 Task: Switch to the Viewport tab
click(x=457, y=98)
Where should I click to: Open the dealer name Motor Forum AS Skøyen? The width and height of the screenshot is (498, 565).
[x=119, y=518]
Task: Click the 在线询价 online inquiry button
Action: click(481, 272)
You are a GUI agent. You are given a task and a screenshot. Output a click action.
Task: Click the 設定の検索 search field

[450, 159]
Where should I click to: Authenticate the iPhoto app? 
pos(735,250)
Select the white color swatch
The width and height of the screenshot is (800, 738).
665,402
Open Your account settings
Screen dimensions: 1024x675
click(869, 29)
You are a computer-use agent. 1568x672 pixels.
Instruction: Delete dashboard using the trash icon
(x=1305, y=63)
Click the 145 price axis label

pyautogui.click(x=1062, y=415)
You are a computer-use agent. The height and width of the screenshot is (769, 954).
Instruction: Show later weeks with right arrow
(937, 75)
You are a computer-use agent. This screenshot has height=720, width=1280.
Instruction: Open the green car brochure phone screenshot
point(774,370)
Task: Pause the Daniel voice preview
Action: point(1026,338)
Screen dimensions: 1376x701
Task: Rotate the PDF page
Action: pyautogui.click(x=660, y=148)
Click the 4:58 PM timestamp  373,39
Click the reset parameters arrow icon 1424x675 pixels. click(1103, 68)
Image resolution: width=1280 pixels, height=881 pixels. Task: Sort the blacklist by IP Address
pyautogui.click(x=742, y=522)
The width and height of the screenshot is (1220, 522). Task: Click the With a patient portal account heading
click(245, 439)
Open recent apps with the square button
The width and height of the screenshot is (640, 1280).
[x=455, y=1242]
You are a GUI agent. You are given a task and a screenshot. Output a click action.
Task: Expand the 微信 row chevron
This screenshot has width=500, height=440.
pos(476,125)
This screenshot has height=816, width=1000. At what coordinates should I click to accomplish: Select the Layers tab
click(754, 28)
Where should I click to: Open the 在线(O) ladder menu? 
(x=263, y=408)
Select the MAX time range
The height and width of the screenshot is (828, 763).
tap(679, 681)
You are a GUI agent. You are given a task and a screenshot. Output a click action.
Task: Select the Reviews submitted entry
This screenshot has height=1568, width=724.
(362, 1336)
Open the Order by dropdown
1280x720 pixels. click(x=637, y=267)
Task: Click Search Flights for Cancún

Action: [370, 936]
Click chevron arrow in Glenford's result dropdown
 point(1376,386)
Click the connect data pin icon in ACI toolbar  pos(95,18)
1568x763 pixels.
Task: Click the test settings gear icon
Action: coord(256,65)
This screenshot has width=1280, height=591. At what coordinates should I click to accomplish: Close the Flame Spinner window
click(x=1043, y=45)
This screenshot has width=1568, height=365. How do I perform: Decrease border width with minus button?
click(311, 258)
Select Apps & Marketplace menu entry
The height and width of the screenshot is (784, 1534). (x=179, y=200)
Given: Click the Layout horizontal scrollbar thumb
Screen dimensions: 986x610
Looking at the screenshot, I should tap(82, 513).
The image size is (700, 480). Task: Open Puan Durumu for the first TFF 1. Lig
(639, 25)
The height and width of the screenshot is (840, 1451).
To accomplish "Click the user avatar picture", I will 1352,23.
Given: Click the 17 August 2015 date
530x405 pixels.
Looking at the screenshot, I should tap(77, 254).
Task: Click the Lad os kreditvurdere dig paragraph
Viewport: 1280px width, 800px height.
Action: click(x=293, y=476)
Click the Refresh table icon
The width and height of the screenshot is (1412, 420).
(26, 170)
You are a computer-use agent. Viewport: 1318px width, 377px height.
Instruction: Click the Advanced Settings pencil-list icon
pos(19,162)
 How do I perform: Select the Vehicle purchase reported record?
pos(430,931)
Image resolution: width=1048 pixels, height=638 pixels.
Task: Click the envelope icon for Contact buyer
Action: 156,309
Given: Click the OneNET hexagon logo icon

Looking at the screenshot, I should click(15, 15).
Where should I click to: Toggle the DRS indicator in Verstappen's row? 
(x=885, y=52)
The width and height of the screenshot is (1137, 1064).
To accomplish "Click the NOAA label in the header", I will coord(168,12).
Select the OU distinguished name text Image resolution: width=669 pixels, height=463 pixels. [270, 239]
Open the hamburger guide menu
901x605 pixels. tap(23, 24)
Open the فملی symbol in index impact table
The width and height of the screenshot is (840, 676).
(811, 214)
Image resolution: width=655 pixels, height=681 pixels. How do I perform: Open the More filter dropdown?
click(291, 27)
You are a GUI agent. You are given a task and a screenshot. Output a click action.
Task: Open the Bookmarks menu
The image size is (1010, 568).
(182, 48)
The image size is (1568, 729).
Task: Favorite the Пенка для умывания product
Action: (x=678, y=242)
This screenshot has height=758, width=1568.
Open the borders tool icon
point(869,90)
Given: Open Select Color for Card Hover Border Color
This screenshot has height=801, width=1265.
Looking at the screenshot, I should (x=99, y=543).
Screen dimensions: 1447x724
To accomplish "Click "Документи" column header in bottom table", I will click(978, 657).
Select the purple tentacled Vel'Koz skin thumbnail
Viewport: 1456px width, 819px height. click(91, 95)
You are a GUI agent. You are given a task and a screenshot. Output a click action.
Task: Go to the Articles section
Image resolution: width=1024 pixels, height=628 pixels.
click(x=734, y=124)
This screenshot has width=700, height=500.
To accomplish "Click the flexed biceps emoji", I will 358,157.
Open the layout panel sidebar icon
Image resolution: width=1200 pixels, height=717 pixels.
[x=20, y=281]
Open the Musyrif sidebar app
-----
▶ Your objective:
Copy every line of the listing that contains the word "will".

▶ Response to the exercise:
To accomplish "Click the user avatar picture", I will 1352,23.
To accomplish "Click the NOAA label in the header", I will coord(168,12).
To accomplish "Click "Документи" column header in bottom table", I will click(978, 657).
To accomplish "Click the flexed biceps emoji", I will 358,157.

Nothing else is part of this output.